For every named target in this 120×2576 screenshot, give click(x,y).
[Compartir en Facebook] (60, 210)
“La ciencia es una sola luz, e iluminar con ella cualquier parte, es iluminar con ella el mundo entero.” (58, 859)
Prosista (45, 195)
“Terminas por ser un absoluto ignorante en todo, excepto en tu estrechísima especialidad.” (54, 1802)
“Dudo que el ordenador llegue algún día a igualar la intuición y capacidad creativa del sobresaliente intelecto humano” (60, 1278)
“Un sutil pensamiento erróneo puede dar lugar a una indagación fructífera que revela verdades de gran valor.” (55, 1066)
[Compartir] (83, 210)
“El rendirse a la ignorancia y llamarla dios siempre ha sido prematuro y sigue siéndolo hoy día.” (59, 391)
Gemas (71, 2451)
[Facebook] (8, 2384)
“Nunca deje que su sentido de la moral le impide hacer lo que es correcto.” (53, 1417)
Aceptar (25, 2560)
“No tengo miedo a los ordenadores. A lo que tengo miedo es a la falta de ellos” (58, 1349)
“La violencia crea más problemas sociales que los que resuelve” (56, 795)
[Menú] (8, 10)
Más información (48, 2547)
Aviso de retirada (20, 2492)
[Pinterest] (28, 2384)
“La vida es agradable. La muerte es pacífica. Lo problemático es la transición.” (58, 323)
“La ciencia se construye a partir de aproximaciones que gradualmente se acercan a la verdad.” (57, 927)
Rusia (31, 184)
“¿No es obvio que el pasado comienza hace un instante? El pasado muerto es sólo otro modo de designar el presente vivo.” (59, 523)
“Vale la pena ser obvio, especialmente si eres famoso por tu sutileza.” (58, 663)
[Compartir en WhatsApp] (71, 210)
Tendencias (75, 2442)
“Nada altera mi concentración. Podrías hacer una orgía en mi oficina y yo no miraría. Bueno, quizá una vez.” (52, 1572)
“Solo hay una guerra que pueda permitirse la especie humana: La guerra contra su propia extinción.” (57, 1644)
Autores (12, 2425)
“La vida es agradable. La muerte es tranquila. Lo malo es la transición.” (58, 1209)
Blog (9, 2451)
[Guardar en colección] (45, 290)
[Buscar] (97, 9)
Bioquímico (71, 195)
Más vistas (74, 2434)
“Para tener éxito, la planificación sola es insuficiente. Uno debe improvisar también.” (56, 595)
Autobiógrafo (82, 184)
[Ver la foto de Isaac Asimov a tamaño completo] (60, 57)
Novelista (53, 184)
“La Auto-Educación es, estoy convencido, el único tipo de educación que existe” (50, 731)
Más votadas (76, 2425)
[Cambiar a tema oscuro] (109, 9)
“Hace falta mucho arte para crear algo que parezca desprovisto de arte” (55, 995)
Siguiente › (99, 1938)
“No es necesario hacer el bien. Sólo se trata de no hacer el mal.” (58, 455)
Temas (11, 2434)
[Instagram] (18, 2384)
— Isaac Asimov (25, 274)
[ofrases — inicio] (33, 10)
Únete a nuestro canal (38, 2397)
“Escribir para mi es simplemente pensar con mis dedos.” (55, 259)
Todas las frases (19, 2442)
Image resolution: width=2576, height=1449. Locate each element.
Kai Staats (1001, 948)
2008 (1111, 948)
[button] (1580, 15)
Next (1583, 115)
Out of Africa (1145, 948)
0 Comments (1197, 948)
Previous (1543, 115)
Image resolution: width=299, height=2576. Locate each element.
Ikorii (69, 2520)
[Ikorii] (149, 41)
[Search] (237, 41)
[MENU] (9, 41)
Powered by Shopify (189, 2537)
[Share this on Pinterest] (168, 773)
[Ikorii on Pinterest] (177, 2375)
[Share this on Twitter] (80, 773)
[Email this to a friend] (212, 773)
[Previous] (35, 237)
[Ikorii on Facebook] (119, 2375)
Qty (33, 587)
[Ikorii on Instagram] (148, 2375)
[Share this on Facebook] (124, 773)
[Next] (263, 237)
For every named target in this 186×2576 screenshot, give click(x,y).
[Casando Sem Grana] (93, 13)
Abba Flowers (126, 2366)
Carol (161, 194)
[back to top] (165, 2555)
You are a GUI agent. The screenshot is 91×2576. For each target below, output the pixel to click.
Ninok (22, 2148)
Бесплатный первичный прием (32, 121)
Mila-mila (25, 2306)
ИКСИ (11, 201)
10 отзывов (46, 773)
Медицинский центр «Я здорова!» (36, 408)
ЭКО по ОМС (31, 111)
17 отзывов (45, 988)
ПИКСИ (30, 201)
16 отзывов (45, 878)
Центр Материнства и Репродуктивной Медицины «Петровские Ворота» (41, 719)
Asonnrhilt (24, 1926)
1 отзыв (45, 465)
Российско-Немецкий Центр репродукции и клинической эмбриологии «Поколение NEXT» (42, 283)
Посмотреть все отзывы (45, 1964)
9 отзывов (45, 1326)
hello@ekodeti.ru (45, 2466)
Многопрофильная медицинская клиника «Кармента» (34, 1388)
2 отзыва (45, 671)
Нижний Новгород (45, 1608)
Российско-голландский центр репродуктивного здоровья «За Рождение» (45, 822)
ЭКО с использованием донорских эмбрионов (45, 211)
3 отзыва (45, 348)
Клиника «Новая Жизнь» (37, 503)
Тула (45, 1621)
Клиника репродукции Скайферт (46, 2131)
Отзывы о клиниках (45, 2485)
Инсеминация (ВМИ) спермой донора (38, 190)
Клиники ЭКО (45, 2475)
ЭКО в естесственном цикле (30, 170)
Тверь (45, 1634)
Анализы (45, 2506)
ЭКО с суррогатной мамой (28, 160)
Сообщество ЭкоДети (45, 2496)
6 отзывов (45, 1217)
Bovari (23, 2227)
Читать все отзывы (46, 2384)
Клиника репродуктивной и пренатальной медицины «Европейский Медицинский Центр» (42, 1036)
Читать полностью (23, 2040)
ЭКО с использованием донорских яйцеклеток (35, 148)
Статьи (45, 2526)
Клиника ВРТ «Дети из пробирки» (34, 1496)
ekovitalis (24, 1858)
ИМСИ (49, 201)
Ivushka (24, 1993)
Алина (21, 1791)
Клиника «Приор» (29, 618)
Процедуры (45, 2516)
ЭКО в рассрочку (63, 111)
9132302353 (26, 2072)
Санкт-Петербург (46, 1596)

**YOUR ASSIGNMENT**
Each line from the one containing "ИМСИ (49, 201)" to the last line of the material above should be reproduced word for word, with nothing added.

**ANSWER SPACE**
ИМСИ (49, 201)
Ivushka (24, 1993)
Алина (21, 1791)
Клиника «Приор» (29, 618)
Процедуры (45, 2516)
ЭКО в рассрочку (63, 111)
9132302353 (26, 2072)
Санкт-Петербург (46, 1596)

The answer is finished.